A dozen feet away downshore a man stands watching him. Short and muscular and hairy. His beard mere thickening of his curly black hair. Eyes a piercing blue. He is armored in bronze. Cuirass, plated girdle, greaves, leather sandals, a helmet with flared nosepiece and a horsehair crest on top. In his hand a long wooden spear tipped with a flat bronze blade shaped like a narrow leaf. On the sand at his feet a long black case, feminine in shape, with silver latches and a handle on one side.

The armored man watches the blank man struggle to his feet. The blank man glances at the unfamiliar objects on the sand before him. Empty whiskey bottle on the sand. Jewelry. Some litter. Oddly the most familiar thing the blank man sees is the armored man he faces now. He feels perhaps he knows him. Knew him anyway some lost where.

The air is hot and the blank man begins to sweat. The armored man stares past him and his bright eyes do not waver and his tone is flat and without color as he says Hola, Orfeo.
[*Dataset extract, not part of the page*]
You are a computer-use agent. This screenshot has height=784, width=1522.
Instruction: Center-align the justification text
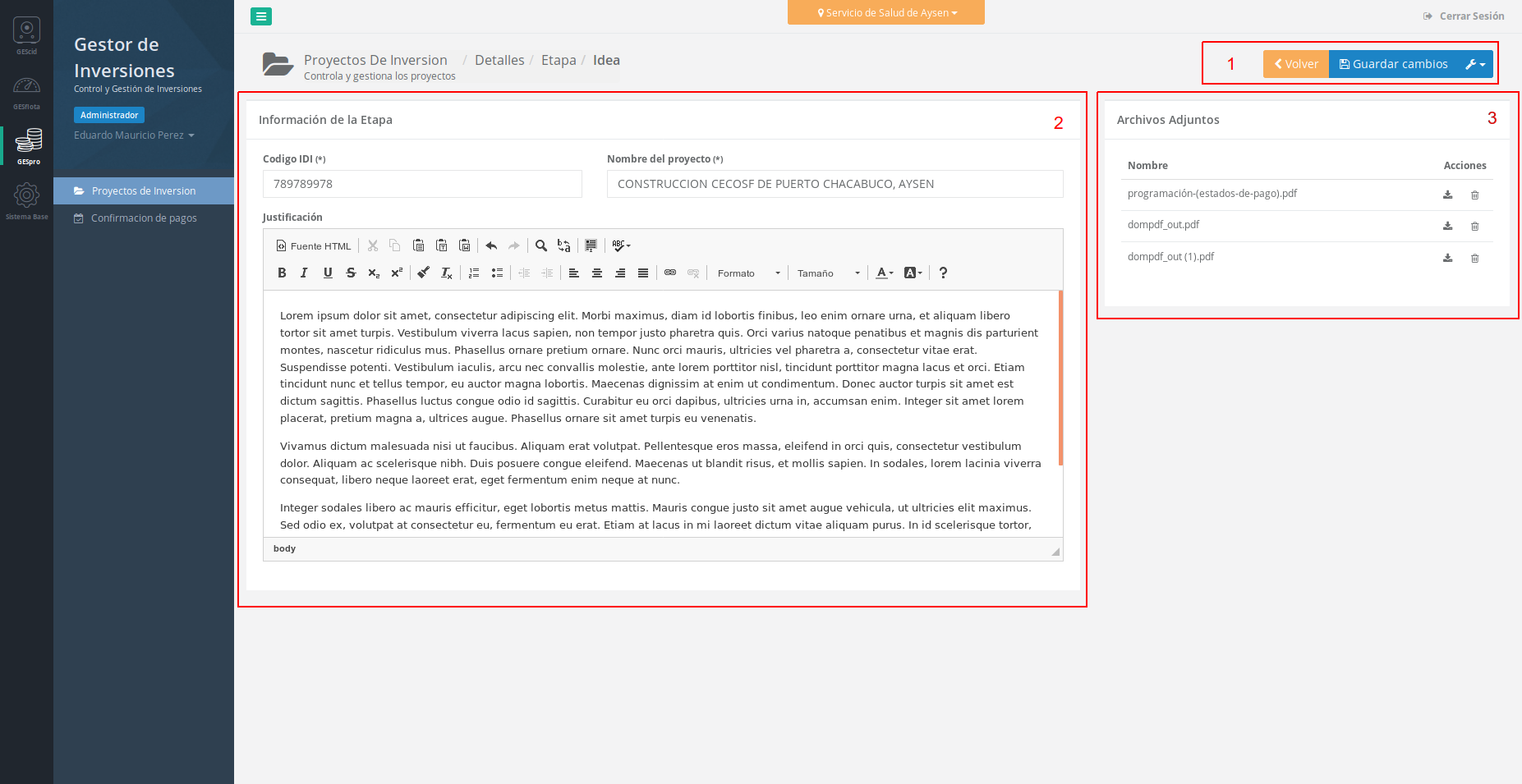click(597, 273)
The sound of the name opens a door in the blank man’s mind. An ancient door long locked and safeguarding a room held deep within a house containing many rooms. He raises his hand palmout in the old way and in the language of the Achaian before him says, “Hola, friend. Are you come to tell me who I am?”

The helmet swivels slowly but still the eyes do not meet his. “A man may only tell himself that thing.”

“What, then?”

“I am charged with several duties.” The stern face gives the impression of a grudging smile. “First I bear two gifts.”

“There’s an old saying about Greeks bearing gifts.”

“I have heard it many times.” The Achaian fumbles in his cuirass until he draws forth a roll of human parchment that has flattened in the metal breastplate. He offers the scroll and the blank man hesitates and then takes the parchment and unrolls it and reads the illdrawn letters inked in red dried russet.

 

Buddy pal:

Here’s the short version. Your name is Niko. You’re a real true Rock Star. The reason you are is because you signed a deal with us a long time ago. We’ll skip the fact that you’ve got the chops to have made it to the top without us. Your problem, not ours.

You were also quite the alcoholic junkie asshole back in the day, but your name in red on the dotted line took care of that double plus good. Well, the alcoholic junkie part, anyway.

So you straightened up and flew right and got rich and famous and everything else you bargained for, but then you went and fell in love with some babe. Maybe you forgot the “implicit chattels” part of your contract, or maybe you just didn’t care. I don’t know. Anyway, she got sick and died. You’re not a very roll-with-the-punches kind of guy, and you got pissed off and came down here to bring her back. Which should explain a lot about your current condition, physically and otherwise.

A while back you fell into the river Lethe and forgot who you are, because the water washes away a lot more than dirt. At least I think you fell. You might have jumped. Either way, you keep on going back to the river, and every time you do it’s like hitting reset. Blank slate time.

You’ve been doing this a lot longer than you’d want to know.

Armor Boy’s been sent there to throw you in the river with a chain around your ass to keep you from ever remembering any of this and resuming your little quest. I didn’t send him but I was able to use him to give you this message and your Dobro. I’m hoping it’ll help bring you back to yourself, but for all I know you’ve forgotten which end of the thing to hold.

Don’t let Armor Boy’s sparkling conversation fool you. He brought the gifts because I made him, but he’s mainly there to kick your ass. Try not to make it easy for him.